The Attempt at a Solution

Part a:
https://lh6.googleusercontent.com/kZIjTDFGufXqICfEMW2J0CpXFuQ8-OfRJlg91DQJRWZlCpsiCzfND45AYeYCfasTzAUca7ZFa9k=w1256-h843

You have a mistake in the integral on the next to the last line of your first page. The radius is y, not x. Also, you have a typo where you wrote $y = \frac 2 {\sqrt{x}}$. That should have been y', the derivative.

Part b:

https://lh3.googleusercontent.com/jguorhs3qoad_UbPduGEyBG79Y9WVLG0vPzC4YV6Y1sTNV-gbxczDdBbPKr-G5jIH3wO0g=w1256-h843

Thank you so much for taking time.

 

[fourier jr]

The formula for arc length is $2\pi\int{y\sqrt{1 + (y\prime)^{2}}\ dx}$ which using that, I got that the arc length is $8\pi\int{\sqrt{x+4}\ dx}$. The radius r changes with x!

 

[sun1234]

You have a mistake in the integral on the next to the last line of your first page. The radius is y, not x. Also, you have a typo where you wrote $y = \frac 2 {\sqrt{x}}$. That should have been y', the derivative.

I'm sorry. The question is correct. 2/√x is the derivative of 4√x.

 

[Mark44]

I'm sorry. The question is correct. 2/√x is the derivative of 4√x.

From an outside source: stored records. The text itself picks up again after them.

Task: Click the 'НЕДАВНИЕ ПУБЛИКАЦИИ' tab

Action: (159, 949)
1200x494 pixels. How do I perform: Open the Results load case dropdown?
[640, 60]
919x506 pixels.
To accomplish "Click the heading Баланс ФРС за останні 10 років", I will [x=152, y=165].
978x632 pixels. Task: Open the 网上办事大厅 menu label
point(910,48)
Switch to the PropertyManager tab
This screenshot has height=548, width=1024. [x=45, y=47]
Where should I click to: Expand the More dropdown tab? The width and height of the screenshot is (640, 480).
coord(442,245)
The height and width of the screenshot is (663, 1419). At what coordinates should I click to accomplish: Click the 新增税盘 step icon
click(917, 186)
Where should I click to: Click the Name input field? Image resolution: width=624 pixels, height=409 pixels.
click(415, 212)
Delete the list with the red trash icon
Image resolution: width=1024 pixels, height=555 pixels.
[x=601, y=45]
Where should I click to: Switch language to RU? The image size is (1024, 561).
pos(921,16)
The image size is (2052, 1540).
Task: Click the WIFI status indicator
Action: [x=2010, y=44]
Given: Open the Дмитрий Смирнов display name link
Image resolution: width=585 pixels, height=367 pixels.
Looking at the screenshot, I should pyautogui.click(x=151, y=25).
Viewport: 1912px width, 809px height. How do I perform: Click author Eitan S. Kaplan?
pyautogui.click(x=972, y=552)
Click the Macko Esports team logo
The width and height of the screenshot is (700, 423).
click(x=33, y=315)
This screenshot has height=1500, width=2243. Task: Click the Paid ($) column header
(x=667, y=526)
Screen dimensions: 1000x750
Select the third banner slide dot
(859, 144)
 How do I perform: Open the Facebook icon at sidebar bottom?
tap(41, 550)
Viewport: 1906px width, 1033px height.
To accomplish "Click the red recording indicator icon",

Yes, I understand that. My comment was that you wrote $y = \frac 2 {\sqrt{x}}$ when you should have written $y ' = \frac 2 {\sqrt{x}}$

More importantly, your integral is wrong. It should be
$2\pi \int_5^{12} y\sqrt{\frac{x + 4}{x}}dx$

 

[sun1234]

Why is the radius y? I thought the radius is x or (x-5), I'm not not so sure though.

 

[fourier jr]

For a given x the cross-sections of the solid you're interested in are circles whose centre is at x & whose radii are $4\sqrt x$.

 

[Mark44]

Why is the radius y? I thought the radius is x or (x-5), I'm not not so sure though.

The curve is being rotated around the x-axis, so the radius is y.

 

[sun1234]

The curve is being rotated around the x-axis, so the radius is y.

Oh yes, you're right. So I have to change the whole equation then.

For a given x the cross-sections of the solid you're interested in are circles whose centre is at x & whose radii are $4\sqrt x$.

I really appreciate your help.